● Work order
Could you set down, exactly as they stand, only the lines from the one containing "The height and width of the screenshot is (599, 1568)." through the end of the listing?

● Recorded data

------

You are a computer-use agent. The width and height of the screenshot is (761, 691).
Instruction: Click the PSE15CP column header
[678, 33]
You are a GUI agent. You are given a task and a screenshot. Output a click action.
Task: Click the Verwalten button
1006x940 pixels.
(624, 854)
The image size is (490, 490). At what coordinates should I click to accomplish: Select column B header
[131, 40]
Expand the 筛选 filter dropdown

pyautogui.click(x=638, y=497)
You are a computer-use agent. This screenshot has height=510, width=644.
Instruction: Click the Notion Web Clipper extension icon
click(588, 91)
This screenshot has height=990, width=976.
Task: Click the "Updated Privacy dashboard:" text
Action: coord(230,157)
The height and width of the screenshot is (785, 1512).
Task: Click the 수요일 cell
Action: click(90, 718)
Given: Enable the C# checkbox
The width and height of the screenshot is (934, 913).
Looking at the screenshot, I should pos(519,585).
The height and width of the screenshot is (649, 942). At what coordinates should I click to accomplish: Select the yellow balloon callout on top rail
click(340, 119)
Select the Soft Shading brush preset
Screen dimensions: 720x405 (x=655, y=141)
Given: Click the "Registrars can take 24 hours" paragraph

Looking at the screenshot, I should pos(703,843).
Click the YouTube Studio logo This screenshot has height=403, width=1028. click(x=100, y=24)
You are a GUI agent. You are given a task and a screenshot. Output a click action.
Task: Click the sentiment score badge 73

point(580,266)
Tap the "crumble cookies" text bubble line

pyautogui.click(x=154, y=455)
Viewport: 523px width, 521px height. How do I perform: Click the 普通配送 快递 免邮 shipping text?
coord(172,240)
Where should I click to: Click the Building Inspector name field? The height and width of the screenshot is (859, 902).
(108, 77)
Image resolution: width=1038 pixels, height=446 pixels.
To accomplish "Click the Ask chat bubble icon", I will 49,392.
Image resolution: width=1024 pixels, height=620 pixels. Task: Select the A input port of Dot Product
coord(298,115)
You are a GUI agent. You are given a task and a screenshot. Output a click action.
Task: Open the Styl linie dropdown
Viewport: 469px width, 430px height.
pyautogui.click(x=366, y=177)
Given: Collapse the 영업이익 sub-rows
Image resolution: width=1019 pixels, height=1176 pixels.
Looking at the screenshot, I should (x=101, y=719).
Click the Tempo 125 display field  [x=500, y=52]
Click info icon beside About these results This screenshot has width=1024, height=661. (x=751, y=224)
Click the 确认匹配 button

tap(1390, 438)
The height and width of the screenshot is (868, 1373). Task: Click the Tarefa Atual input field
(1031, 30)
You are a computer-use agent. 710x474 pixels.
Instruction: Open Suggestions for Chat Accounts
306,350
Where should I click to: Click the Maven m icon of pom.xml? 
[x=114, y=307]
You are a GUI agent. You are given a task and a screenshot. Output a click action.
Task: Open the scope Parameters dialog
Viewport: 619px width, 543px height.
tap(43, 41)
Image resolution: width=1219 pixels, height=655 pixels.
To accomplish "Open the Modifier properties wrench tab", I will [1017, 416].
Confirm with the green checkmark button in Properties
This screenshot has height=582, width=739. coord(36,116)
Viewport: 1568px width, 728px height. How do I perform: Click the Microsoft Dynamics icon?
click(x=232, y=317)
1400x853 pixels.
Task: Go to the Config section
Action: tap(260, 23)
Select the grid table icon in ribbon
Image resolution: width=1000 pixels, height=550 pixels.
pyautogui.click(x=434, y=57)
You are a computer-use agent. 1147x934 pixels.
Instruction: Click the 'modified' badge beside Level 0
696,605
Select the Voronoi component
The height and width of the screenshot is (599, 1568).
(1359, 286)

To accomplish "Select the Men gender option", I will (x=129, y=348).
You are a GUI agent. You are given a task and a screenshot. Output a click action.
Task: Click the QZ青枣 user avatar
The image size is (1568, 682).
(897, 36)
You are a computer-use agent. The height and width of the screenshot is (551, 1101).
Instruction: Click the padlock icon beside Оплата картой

------

● Solution to this problem
The height and width of the screenshot is (599, 1568).
(1359, 286)

To accomplish "Select the Men gender option", I will (x=129, y=348).
You are a GUI agent. You are given a task and a screenshot. Output a click action.
Task: Click the QZ青枣 user avatar
The image size is (1568, 682).
(897, 36)
You are a computer-use agent. The height and width of the screenshot is (551, 1101).
Instruction: Click the padlock icon beside Оплата картой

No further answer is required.